Department of Clinical Pharmacology
St. John’s Medical College and Hospital, Bangalore-560034, India
E-mail : chandakulkarni@hathway.com
Phenytoin is effective against both partial and tonic-clonic seizures. It is said to act by limiting repetitive firing of action potentials evoked by sustained depolarization, mediated by slowing the rate of recovery of voltage activated sodium channels from inactivation. The optimal initial dose, suggested for phenytoin is 3 to 4 mg/kg, body weight /day, while the usual maintenance dose is 200 to 500 mg/day for an adult. Phenytion is completely absorbed from upper intestine and is metabolized by liver. It undergoes entero-hepatic recycling and is excreted in urine, either as free or conjugated form. It is widely distributed throughout the body and is extensively plasma protein bound (90%). The toxic effects of phenytoin depend upon the route of administration, duration of exposure and dosage. Its toxic manifestations present as a syndrome comprising of cerebellar, vestibular and ocular effects such as nystagmus, diplopia, slurred speech and ataxia. Mental confusion and exacerbation of seizure frequency have also been noted. Overdose leads to hypotension, coma and respiratory depression. The dosage adjustments of phenytoin are necessary, to achieve adequate control of seizures, along with monitoring of its plasma concentration.

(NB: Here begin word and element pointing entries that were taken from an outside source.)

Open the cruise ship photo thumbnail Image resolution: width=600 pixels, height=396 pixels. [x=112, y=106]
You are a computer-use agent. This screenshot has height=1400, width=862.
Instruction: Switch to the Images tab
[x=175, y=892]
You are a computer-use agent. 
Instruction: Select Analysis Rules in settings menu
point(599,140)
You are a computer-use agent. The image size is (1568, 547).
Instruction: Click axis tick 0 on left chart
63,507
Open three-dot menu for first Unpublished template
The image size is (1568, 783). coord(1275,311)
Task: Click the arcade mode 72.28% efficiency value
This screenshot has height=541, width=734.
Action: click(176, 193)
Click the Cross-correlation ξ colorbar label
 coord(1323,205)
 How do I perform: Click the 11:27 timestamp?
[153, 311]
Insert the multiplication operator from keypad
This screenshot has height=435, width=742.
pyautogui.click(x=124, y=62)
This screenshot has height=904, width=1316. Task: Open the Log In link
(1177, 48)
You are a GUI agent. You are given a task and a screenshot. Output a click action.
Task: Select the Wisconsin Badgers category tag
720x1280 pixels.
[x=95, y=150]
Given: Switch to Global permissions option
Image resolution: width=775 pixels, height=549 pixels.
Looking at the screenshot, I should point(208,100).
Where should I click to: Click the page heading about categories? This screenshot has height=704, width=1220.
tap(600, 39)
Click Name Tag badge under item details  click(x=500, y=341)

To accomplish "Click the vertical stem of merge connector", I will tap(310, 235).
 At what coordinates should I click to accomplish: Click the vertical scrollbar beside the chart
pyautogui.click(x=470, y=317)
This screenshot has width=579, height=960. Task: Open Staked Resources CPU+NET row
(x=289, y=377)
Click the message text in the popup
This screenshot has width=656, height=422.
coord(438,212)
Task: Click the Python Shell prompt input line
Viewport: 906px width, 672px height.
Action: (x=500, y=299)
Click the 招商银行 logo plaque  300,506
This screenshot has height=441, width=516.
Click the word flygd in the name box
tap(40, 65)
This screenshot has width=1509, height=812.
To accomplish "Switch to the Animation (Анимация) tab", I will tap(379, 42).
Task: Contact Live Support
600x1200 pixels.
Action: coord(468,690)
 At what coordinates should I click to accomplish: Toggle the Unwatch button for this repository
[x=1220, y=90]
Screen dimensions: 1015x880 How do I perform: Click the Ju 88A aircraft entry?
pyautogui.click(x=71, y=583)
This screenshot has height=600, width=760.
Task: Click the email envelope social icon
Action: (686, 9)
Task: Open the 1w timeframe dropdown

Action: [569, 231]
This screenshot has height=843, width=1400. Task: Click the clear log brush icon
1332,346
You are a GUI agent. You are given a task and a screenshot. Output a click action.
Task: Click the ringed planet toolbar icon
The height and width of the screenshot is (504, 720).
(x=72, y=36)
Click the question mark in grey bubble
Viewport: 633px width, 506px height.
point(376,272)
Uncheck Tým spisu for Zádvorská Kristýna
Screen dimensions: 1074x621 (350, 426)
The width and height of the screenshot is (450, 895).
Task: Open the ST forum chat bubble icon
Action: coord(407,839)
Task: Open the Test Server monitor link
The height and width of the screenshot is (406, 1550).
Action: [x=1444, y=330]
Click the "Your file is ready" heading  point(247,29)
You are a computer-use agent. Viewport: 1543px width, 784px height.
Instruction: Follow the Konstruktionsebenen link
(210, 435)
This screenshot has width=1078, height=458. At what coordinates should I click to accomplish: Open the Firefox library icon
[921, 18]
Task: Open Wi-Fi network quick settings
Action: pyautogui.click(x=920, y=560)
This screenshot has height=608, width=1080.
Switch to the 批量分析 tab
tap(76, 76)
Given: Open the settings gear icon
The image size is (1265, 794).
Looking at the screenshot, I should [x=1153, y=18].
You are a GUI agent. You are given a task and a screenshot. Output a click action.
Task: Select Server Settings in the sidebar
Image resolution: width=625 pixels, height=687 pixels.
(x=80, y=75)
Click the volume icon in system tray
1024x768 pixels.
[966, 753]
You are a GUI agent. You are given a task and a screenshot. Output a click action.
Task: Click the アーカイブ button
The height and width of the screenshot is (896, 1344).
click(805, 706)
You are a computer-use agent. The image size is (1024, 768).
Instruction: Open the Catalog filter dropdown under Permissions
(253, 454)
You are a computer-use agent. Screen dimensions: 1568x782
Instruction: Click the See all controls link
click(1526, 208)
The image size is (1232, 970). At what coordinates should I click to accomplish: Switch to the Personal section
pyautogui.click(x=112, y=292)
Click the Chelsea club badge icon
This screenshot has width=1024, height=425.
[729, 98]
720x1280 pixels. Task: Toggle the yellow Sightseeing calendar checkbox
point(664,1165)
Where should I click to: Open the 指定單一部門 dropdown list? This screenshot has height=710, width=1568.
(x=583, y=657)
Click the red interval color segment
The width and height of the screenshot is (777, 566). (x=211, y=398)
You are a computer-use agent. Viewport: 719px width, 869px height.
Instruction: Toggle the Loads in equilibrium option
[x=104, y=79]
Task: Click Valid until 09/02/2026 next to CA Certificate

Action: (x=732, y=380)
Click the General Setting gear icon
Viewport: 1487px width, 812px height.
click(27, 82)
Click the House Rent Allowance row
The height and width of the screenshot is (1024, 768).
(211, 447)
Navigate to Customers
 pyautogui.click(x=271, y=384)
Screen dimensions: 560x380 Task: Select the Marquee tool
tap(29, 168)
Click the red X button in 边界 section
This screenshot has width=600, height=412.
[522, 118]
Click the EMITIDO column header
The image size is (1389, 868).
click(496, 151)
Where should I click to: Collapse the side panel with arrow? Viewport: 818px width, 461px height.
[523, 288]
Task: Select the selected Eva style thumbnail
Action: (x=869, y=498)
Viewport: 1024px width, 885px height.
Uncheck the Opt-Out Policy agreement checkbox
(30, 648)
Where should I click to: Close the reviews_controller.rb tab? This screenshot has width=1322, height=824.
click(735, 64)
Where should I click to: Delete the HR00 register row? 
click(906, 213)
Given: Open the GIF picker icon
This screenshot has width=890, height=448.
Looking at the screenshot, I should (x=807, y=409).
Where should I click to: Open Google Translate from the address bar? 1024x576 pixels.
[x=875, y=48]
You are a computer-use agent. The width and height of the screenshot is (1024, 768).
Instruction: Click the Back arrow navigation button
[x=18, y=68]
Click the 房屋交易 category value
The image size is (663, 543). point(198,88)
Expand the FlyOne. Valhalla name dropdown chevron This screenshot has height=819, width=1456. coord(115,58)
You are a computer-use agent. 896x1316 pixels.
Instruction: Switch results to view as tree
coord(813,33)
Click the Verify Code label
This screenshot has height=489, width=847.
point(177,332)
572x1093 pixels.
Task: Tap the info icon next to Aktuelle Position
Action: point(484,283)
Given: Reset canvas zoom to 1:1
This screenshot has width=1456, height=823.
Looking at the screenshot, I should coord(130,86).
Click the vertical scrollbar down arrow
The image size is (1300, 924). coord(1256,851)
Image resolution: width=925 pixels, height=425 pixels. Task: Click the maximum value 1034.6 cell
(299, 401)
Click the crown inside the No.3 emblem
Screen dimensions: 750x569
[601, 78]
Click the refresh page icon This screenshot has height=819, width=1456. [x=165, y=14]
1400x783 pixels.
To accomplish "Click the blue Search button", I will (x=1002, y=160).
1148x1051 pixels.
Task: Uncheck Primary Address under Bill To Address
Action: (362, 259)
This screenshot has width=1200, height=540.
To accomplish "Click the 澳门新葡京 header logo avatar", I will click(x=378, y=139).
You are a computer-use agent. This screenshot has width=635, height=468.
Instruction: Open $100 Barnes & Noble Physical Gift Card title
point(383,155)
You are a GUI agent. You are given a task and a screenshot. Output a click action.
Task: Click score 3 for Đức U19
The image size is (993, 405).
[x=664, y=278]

This is because it follows saturation kinetics such as the rate of elimination varies as a function of its concentration. The plasma half-life ranges from 6 to 24 hrs at plasma concentration below 10 mg/ml, but increases with higher concentration. As a result, even with small increments in it’s dosage to attain the levels towards therapeutic range, plasma drug concentration may increase disproportionately leading to toxicity. While, several reports are available indicating adverse drug reactions to phenytoin, the following case illustrates how phenytoin toxicity is affected by its interaction with other drugs especially in situations of polypharmacy.